#### Exercise instructions
Only the lines with "computer" in the entries below belong in the answer; please copy them.

#### Data extracts
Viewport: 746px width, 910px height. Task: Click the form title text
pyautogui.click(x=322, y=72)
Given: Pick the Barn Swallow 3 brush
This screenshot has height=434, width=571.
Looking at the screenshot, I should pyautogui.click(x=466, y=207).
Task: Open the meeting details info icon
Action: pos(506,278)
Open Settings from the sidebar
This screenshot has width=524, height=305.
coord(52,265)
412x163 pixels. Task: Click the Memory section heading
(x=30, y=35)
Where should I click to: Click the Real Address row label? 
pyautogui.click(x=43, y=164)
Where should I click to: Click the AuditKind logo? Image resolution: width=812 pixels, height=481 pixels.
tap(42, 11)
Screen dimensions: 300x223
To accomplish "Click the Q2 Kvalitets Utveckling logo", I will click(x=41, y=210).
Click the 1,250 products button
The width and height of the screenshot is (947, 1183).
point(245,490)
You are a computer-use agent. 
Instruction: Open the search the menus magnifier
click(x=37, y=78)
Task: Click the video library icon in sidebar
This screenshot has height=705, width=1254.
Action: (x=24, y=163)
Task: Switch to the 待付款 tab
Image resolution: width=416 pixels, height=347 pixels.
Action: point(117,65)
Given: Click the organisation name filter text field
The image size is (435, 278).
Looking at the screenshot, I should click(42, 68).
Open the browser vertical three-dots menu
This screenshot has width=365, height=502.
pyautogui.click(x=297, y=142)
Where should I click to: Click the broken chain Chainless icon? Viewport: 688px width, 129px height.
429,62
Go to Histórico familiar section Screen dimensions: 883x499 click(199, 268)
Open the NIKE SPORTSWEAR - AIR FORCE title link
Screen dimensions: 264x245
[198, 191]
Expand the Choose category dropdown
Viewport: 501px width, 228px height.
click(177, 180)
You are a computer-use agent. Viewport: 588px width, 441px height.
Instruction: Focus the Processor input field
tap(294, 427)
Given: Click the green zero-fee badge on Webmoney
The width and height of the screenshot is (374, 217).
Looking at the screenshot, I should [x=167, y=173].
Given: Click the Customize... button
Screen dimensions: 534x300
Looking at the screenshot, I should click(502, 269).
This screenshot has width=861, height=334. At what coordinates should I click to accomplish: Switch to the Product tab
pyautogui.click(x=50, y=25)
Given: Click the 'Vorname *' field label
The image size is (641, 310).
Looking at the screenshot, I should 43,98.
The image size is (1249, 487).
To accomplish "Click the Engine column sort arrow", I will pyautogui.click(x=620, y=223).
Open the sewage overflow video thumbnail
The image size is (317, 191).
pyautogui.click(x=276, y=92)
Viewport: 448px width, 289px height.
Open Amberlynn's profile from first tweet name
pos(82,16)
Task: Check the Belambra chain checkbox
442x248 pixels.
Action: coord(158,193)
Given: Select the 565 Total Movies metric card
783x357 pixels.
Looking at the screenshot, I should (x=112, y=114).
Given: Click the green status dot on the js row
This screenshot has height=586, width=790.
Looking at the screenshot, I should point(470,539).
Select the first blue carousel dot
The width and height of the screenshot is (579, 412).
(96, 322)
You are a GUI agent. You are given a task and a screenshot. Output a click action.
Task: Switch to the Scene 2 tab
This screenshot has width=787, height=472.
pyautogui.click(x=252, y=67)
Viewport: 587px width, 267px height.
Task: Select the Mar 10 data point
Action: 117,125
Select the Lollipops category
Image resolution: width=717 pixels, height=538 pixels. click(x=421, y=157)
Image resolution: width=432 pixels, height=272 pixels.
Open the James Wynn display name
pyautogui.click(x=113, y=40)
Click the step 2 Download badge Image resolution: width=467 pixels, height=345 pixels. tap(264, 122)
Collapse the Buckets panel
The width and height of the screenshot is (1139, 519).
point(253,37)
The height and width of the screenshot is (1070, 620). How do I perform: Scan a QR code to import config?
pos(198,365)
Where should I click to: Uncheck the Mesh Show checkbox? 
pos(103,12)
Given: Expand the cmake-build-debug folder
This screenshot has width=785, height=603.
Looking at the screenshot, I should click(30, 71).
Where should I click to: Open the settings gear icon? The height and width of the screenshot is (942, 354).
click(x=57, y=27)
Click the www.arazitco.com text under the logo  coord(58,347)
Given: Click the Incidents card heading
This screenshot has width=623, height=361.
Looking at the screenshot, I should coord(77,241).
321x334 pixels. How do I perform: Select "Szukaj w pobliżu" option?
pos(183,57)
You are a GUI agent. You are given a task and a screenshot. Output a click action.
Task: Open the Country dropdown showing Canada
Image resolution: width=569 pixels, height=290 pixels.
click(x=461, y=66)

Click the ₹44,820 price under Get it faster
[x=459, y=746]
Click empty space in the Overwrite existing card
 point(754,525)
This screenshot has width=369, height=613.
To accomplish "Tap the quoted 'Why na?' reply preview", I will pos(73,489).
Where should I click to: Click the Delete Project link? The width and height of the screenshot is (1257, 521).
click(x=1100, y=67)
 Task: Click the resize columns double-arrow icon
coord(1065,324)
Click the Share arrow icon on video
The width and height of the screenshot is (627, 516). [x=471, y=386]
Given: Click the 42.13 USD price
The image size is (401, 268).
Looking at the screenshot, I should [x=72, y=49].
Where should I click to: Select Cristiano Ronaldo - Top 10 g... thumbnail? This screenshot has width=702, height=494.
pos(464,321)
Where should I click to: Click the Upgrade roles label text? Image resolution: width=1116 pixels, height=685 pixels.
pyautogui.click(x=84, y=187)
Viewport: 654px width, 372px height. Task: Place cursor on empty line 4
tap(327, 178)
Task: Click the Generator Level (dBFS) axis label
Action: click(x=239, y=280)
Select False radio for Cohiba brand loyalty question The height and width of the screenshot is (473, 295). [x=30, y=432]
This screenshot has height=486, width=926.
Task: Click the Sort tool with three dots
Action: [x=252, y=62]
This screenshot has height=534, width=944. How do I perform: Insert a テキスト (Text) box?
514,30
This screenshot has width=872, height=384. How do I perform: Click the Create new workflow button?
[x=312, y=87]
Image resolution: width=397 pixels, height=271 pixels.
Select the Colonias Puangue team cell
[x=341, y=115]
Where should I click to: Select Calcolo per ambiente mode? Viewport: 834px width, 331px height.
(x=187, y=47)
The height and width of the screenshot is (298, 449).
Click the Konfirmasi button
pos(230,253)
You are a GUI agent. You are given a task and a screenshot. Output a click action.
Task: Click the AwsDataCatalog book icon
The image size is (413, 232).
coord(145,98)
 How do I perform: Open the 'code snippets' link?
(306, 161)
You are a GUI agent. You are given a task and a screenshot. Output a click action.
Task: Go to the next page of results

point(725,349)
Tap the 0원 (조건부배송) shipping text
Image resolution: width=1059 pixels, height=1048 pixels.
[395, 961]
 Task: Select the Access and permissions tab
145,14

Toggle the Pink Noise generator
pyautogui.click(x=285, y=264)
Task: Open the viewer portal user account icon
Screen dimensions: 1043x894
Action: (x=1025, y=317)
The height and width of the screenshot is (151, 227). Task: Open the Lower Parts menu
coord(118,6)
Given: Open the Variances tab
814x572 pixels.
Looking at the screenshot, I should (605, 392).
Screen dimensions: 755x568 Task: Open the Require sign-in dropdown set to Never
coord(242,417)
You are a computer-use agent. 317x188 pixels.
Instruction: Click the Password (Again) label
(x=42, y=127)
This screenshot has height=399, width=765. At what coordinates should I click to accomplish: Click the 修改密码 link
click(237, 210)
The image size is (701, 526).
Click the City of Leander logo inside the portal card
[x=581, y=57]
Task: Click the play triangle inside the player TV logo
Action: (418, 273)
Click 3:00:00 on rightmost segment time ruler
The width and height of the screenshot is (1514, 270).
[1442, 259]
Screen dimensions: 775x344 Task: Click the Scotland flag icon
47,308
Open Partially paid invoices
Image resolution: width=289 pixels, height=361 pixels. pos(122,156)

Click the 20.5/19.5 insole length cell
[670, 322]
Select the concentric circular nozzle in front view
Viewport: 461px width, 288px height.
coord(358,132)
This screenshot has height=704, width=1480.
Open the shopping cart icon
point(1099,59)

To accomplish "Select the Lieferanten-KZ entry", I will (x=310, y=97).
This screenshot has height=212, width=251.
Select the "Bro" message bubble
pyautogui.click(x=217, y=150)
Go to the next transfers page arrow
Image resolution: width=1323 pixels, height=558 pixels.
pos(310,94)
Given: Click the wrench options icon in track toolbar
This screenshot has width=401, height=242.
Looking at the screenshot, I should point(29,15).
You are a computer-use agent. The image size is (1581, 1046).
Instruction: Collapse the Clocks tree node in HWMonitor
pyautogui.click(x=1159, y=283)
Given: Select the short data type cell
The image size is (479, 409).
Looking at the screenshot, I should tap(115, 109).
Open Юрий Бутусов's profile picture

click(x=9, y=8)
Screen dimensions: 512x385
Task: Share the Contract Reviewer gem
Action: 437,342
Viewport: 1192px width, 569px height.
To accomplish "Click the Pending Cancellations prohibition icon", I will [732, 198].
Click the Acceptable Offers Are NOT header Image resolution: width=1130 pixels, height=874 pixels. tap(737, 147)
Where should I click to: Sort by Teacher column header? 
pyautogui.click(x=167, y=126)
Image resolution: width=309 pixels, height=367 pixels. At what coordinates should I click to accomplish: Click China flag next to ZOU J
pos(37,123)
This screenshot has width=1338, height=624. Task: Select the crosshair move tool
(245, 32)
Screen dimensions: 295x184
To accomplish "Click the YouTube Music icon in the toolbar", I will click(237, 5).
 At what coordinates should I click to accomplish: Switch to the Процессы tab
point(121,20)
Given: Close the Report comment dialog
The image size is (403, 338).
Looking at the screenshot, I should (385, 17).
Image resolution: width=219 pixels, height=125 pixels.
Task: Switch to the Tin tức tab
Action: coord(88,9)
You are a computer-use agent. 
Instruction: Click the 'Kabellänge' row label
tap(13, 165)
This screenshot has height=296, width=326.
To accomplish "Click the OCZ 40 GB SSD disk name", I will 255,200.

#### Task solution
You are a computer-use agent. 
You are a computer-use agent. Viewport: 588px width, 441px height.
You are a computer-use agent. 317x188 pixels.
You are a computer-use agent. The image size is (1581, 1046).
You are a computer-use agent. 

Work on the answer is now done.